In the last couple of days i've had difficulties loading pictures through the "Manage Attachments" . Never had problems before. I posted this thread because i noticed a couple of comments in other threads by others to the same effect and wondered if this might be a general problem? If this thread is in the wrong place apologies and please move/delete, mods.


----------



## Arundo Donax (Oct 25, 2007)

Likewise same problem. I'm certain that my images are small enough in terms of pixels and size and I've been able to post a photo before.

Interestingly, I can no longer view the photo I posted before, even though the attachement manager shows space occupied by it.


----------



## Reedsplinter (Jul 28, 2007)

Mods have been aware of this problem for some days now, but no news of a fix.


----------



## Pete Thomas (Sep 12, 2004)

Yes, we are aware and trying to fix it.

I would like to show you a picture of it being fixed, but I can't.


----------



## RootyTootoot (May 23, 2007)

Pete Thomas said:


> Yes, we are aware and trying to fix it.
> 
> I would like to show you a picture of it being fixed, but I can't.


 Thank you.


----------



## SAXISMYAXE (Jun 13, 2003)

Pete Thomas said:


> Yes, we are aware and trying to fix it.
> 
> I would like to show you a picture of it being fixed, but I can't.


How's this......
:bsod::violent1::tongue2:


----------



## Harri Rautiainen (Jan 24, 2003)

*Problems "Manage Attachments" resolved.*

The problem had to do with the recent upgrading to vBulletin version 3.6.9.

Rather than upgrading directly on the top of existing version, (this time) I followed warnings and built the new version to a temporary directory. That meant that multitude of files had to be moved manually, and something went wrong with attachments the first time.

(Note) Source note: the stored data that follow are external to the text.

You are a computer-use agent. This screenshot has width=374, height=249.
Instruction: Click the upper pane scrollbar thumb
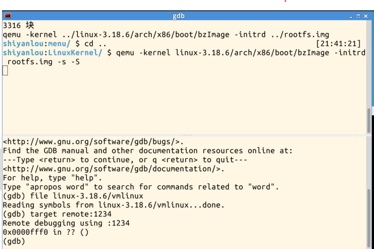coord(369,120)
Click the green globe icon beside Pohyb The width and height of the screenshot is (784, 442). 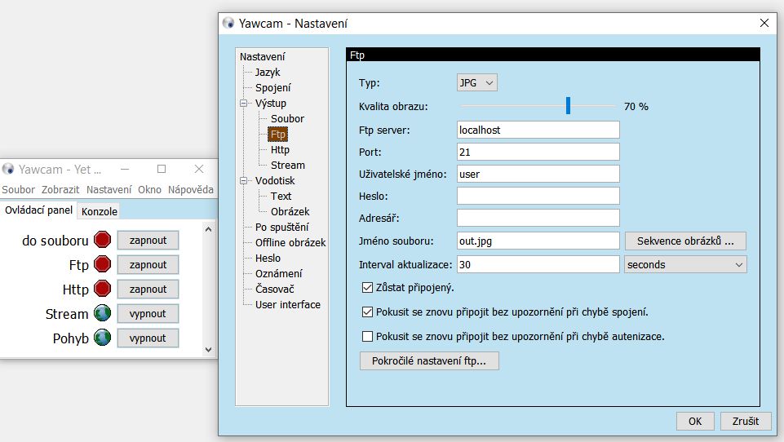click(x=102, y=338)
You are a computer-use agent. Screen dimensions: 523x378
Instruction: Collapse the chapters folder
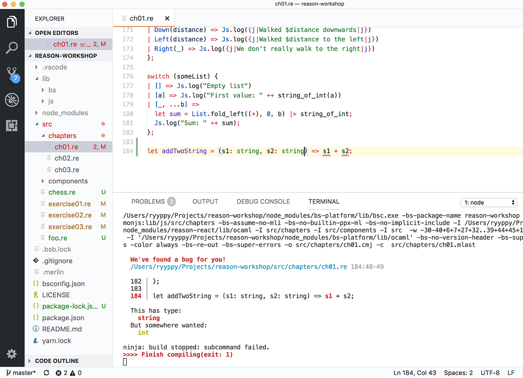click(63, 135)
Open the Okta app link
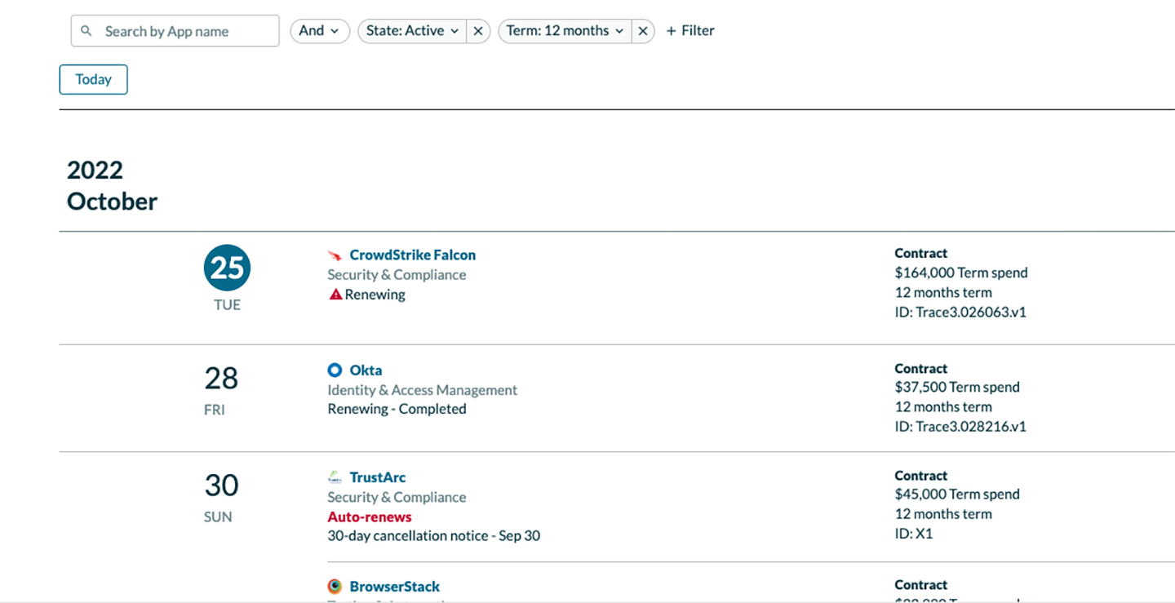The height and width of the screenshot is (603, 1175). [366, 370]
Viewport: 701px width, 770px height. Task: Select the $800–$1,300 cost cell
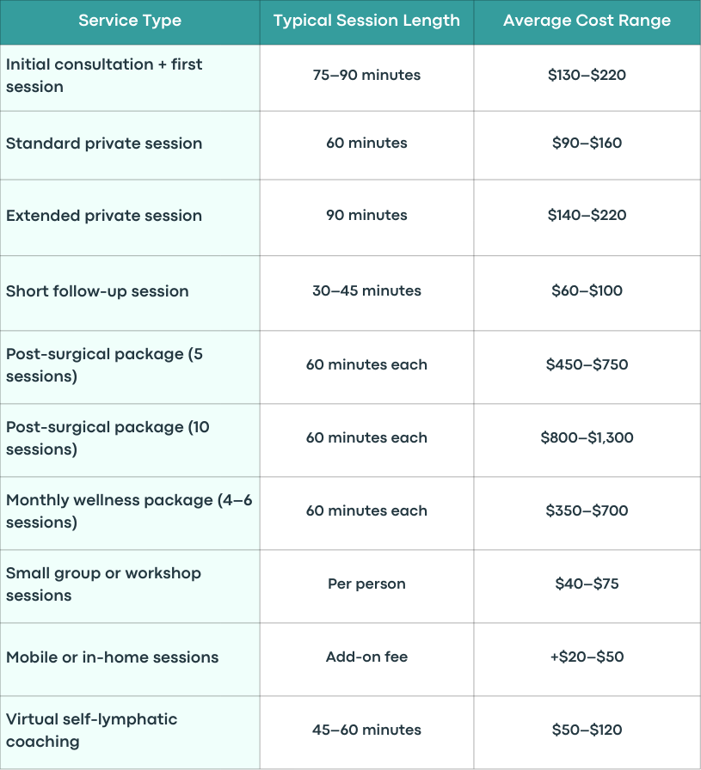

You should be able to upload new attachments now, and all old attachments should be visible now. If not, let me know by email or report here.

Sorry of the confusion,
- Harri


----------



## RootyTootoot (May 23, 2007)

*Re: Problems "Manage Attachments" resolved.*



Harri Rautiainen said:


> You should be able to upload new attachments now, and all old attachments should be visible now. If not, let me know by email or report here.
> 
> Sorry of the confusion,
> - Harri


Thank you, Harri.  Will report back when i have uploaded my picture of Grumps in a toga.


----------



## RootyTootoot (May 23, 2007)

Still can't upload my very amusing toga picture through "Manage Attachments"


----------



## Harri Rautiainen (Jan 24, 2003)

Should work now:


----------



## RootyTootoot (May 23, 2007)

It does work now. Thank you, Harri.


----------



## Reedsplinter (Jul 28, 2007)

Free at last free at last. I've been wanting to upload this for days! Can't remember why, though. . . .


----------